J'espère que toutes mes affaires te seront renvoyées elles pourront servir à Serge, qui je l'escompte sera fier de les porter un jour. A toi petit papa, si je t'ai fait ainsi qu'à ma petite maman, bien des peines, je te salue une dernière fois. Sache que j'ai fait de mon mieux pour suivre la voie que tu m'as tracée.
Un dernier adieu à tous mes amis, à mon frère que j'aime beaucoup. Qu'il étudie bien pour être plus tard un homme.
Ma vie a été courte, je n'ai aucun regret, si ce n'est de vous quitter tous.
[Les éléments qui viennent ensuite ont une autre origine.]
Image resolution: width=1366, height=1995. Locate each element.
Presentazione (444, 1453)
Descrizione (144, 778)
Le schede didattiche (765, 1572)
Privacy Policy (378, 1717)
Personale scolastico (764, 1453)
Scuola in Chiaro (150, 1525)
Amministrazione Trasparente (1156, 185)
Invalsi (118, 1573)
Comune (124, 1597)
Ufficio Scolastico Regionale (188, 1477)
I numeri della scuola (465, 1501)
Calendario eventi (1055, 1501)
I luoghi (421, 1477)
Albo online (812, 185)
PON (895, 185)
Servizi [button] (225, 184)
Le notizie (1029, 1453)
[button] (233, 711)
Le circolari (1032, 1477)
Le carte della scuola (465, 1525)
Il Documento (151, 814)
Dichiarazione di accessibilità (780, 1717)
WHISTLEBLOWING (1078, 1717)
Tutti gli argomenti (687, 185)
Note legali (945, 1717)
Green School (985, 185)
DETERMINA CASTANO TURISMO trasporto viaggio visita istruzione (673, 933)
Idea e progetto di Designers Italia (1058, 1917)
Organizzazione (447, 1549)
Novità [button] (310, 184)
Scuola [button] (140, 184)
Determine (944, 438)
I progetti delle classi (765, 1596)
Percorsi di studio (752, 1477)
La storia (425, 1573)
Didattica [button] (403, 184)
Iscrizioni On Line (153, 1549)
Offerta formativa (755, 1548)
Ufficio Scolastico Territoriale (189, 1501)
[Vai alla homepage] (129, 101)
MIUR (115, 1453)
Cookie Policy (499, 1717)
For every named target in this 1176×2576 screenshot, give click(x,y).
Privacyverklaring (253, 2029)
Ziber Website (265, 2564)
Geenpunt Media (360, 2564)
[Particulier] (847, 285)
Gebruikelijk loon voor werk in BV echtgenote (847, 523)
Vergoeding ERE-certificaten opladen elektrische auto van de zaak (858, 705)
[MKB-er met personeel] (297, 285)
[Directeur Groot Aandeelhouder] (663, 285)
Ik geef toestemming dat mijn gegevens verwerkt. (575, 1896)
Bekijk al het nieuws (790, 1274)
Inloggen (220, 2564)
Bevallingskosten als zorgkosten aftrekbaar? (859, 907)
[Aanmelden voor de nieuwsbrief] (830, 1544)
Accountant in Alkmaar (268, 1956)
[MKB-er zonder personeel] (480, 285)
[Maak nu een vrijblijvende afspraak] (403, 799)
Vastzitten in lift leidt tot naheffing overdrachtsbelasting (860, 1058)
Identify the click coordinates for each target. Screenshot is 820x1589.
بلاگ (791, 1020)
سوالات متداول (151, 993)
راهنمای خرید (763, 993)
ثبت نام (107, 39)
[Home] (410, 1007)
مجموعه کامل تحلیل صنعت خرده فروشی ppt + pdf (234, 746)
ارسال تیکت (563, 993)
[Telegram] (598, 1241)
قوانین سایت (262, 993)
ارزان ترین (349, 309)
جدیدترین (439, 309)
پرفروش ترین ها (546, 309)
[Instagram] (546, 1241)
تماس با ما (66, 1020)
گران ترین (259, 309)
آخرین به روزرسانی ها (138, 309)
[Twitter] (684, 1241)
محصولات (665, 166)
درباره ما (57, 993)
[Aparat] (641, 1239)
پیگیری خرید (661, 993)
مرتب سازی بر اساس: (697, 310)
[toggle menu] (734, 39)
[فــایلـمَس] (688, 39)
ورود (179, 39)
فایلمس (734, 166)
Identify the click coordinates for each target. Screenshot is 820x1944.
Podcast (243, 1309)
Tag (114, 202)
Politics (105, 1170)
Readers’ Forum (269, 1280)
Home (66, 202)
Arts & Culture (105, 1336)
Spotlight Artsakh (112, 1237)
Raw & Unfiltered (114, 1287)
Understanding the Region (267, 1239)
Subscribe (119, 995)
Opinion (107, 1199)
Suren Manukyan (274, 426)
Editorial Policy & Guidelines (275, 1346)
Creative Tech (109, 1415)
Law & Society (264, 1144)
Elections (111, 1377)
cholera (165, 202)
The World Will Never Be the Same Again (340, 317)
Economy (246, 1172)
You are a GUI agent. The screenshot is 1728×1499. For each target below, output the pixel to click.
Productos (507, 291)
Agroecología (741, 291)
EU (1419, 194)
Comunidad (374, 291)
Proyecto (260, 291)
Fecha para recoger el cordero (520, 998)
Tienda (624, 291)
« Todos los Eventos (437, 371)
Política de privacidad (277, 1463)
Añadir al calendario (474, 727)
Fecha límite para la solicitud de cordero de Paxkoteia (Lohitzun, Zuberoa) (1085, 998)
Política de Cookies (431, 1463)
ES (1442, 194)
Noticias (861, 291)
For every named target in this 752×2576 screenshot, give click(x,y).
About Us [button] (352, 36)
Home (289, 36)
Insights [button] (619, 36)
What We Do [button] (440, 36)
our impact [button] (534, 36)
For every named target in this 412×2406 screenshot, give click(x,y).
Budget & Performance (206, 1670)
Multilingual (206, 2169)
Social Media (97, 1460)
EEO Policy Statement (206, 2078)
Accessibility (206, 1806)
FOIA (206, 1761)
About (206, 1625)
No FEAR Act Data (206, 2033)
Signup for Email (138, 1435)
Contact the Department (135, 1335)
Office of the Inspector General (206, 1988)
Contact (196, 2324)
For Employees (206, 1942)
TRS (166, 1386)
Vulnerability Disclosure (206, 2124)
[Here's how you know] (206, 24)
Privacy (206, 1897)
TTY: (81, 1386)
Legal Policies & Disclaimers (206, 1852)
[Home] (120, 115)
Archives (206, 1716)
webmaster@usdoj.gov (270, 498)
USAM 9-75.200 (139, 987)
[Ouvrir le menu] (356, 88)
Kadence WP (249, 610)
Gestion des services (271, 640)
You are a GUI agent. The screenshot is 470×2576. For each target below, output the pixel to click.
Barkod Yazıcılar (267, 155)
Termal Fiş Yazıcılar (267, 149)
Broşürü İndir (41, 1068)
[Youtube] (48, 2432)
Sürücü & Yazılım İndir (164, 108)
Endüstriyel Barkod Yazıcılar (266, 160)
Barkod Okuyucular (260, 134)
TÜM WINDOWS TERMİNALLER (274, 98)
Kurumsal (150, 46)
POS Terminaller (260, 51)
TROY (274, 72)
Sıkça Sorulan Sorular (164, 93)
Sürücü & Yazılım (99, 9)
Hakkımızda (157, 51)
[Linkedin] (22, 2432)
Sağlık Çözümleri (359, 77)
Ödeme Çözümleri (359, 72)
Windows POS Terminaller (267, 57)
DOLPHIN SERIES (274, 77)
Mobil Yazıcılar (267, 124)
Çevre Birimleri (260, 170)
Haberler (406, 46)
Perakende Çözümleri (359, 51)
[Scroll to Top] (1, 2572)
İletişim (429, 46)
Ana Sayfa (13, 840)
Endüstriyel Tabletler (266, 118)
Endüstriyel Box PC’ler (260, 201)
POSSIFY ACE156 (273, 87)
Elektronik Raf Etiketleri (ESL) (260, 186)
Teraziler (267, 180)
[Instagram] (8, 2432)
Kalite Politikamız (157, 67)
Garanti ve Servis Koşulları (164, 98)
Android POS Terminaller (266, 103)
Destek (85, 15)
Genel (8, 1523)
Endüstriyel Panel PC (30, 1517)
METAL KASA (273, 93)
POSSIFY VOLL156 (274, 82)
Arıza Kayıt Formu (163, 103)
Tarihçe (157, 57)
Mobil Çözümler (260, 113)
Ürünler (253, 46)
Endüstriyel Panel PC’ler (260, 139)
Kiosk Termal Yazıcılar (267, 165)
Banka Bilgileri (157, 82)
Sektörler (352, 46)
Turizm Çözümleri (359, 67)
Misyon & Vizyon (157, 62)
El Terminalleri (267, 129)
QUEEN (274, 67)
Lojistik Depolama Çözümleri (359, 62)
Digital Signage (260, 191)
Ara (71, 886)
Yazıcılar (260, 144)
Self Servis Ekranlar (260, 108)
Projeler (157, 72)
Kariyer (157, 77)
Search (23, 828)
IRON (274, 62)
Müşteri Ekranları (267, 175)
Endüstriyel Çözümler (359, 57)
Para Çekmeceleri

Maman, ce que je te demande, ce que je veux que tu me promettes, c'est d'être courageuse et de surmonter ta peine.
Je ne peux en mettre davantage. Je vous quitte tous, toutes, toi maman, Serge, papa, en vous embrassant de tout mon cœur d'enfant. Courage !
Votre Fiatego qui vous aime.
Dernières pensées : Vous tous qui restez, soyez dignes de moi ! »
Mes chers compatriotes, je ne puis plus être à vos côtés, mais ne craignez rien : je crois aux pouvoirs de l’esprit, je ne vous quitterai pas. Je suis le prince souterrain de ce royaume.